When cargo is on your PATH, install.sh automatically builds and installs:

  • The 4 companion CLIs (autobuilder-ac-counter, autobuilder-bincov-receipt, autobuilder-harness-portability-audit, autobuilder-proposal-aggregator)
  • The pipeline companion binary (autobuilder)

Without cargo, the skill still works for Stages 1–2.

Prerequisites

  • Stages 1-2: bash, jq, git. Claude Code for the skill itself.
  • Stages 3-5: cargo / rustc 1.85+, cargo-deny, cargo-nextest, optional cargo +nightly miri (only when --allow-unsafe).

Tools

Four standalone Rust CLIs shipped alongside the skill. Built and installed automatically by install.sh when cargo is present; also installable individually via cargo install --path tools/<name>.

Binary What it does
autobuilder-ac-counter Counts acceptance criteria correctly across split-file (acceptance_*.rs), monolithic (acceptance.rs with ac|new_ac|ext families), and mock (tests/mocks/) layouts. Fixes the run-metrics.sh undercount.
autobuilder-bincov-receipt Detects [[bin]] crates that ship a binary but have no tests/integration_cli.rs driving it via std::process::Command. Emits a bincov.v1 receipt; --strict exits 3.
autobuilder-harness-portability-audit Scans harness scripts for Linux-only idioms (nproc, /proc/, flock, date -d, readlink -f, sed -i, stat -c) and reports macOS-equivalent suggestions. Draft-only; --strict exits 4.
autobuilder-proposal-aggregator Clusters the proposals/*.json pile by target_file + lexical-Jaccard rationale similarity, ranks by distinct-crate recurrence, filters applied.log. Emits hardening-backlog.json.

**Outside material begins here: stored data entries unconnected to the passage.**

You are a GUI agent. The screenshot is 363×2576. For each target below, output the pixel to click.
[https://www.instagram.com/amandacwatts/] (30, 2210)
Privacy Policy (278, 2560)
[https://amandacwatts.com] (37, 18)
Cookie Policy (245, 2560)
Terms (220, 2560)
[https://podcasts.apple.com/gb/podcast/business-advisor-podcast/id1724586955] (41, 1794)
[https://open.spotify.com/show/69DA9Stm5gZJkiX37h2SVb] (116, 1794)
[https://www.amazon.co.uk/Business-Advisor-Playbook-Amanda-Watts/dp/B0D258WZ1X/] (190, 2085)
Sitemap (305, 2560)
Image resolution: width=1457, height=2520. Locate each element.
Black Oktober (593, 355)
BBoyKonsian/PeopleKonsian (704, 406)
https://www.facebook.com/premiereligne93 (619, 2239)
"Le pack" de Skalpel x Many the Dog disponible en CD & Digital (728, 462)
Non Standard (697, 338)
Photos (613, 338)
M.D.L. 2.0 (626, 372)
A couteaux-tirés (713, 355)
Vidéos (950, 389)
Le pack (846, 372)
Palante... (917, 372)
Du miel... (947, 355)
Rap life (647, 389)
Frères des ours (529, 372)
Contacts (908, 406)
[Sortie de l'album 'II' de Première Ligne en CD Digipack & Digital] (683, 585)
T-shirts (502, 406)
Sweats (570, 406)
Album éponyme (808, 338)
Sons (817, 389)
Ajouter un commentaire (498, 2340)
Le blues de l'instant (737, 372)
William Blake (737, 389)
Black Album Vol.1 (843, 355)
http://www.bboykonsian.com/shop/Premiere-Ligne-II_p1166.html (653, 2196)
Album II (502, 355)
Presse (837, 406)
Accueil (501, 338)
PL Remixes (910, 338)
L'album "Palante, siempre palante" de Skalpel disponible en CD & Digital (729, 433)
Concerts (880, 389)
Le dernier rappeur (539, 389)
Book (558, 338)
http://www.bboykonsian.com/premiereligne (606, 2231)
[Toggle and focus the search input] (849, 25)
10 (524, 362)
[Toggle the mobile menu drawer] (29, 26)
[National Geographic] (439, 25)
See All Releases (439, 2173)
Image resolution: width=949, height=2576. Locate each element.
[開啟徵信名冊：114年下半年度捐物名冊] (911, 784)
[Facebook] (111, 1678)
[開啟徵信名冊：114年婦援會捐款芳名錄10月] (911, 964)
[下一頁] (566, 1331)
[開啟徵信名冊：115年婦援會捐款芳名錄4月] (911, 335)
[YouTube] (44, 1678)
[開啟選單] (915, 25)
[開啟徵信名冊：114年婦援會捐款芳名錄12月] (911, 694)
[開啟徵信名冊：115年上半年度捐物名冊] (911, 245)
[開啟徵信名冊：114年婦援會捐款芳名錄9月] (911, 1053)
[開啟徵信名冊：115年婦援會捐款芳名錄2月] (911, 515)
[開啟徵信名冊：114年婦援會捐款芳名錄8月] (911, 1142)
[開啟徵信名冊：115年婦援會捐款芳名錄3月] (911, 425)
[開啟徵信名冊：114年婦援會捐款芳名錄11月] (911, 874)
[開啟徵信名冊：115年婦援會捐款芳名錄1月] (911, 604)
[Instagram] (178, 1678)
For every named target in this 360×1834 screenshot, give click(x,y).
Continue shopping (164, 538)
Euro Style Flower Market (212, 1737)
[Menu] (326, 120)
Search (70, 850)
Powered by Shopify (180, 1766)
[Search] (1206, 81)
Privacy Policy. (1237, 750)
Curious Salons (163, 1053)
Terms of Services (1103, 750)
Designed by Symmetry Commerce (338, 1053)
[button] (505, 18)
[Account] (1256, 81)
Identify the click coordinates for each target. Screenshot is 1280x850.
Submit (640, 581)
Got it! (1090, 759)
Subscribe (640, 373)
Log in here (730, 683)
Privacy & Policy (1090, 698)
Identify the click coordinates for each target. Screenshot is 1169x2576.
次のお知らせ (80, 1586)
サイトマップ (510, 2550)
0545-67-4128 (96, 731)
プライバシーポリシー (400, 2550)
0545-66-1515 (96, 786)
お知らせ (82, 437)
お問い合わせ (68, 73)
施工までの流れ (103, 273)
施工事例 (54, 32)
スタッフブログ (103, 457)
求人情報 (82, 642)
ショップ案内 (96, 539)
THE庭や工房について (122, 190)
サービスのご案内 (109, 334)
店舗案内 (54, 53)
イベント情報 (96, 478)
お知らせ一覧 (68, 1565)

Source for each tool lives under tools/<name>/ in this repo.

Repository layout

.
├── autobuilder/              # Cargo workspace: the autobuilder companion binary
│   ├── src/                  #   one module per pipeline stage / receipt producer
│   └── crates/metric-harness/#   reusable metric-harness crate
├── tools/                    # standalone Rust CLIs (built by install.sh)
│   ├── autobuilder-ac-counter/
│   ├── autobuilder-bincov-receipt/
│   ├── autobuilder-harness-portability-audit/
│   └── autobuilder-proposal-aggregator/
├── agent/                    # canonical agent-state files (intent-card, owner-map, …)
│   ├── intent-card.json
│   ├── owner-map.json
│   ├── proof-lanes.toml
│   └── test-map.json
├── corpora/                  # JSONL eval corpora consumed by metric-harness
├── scripts/run-metrics.sh    # emits autobuilder.metrics.v1 for this repo
└── PLAN.md                   # full skill design

PRDs (the inputs this pipeline consumes) live in the private companion repo joeyen-atscale/autobuilder-private, not here.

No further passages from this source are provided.